Writing Styles – Guest Post

It’s difficult not to compare oneself with another, particularly someone more successful than you. (And there will always be someone more successful. Veronica Roth isn’t as famous as J.K. Rowling, and Rowling isn’t as prestigious as Dickens). So writers tend to examine the habits of others and compare, generally with a critical eye, asking questions such as: Should I be a plotter or a panser? How many words should I be writing today? 

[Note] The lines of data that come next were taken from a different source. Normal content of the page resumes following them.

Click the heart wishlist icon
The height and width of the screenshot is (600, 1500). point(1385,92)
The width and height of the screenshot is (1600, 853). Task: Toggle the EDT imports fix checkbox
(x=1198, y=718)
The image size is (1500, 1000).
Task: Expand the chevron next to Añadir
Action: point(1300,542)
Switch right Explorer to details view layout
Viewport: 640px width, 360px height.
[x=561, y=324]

Yet, just like every other profession, what works for person A will not work for person B. (Akin to raising children – better get a big bag of tricks because what works for your first kid will undoubtably fail with the next). I could have writing blitzes. I could plot all my novels to the nth degree. I could set a word count goal for each day. But something tells me, it wouldn’t work out. I might sit and stare at my computer for four straight hours. I might be confined to a plot structure that isn’t working. Or I could write ten thousand words of pure crap.

Better go with my own style.

I write in very short bursts. Usually twenty to thirty minutes. If I’m lucky, and a nice flow has hit, I might last forty-five minutes, but that is rare. If it’s a weekend I might write several times a day, with hours in between, used to daydream and imagine where the story might go. During the week, I try and write every other night, but honestly, life gets hectic so it doesn’t always happen. Yet, I’ve managed to write four novels in the last five years, because words on a page add up, and when I write in short bursts the quality tends to be better. So I don’t compare myself to those who manage to compose for hours at a time, uninterrupted and with no breaks. (Doesn’t sitting for that long hurt their backs? Who knows.) My style is my style and it works.

Besides, Jack Kerouac wrote by candlelight, Dan Brown uses inversion therapy, Virginia Woolf wrote standing up, and Victor Hugo had his valet hide his clothes until he finished a goal… so my need to wear a tiara when I edit is nothing to scoff at, and neither should any of your writing quirks.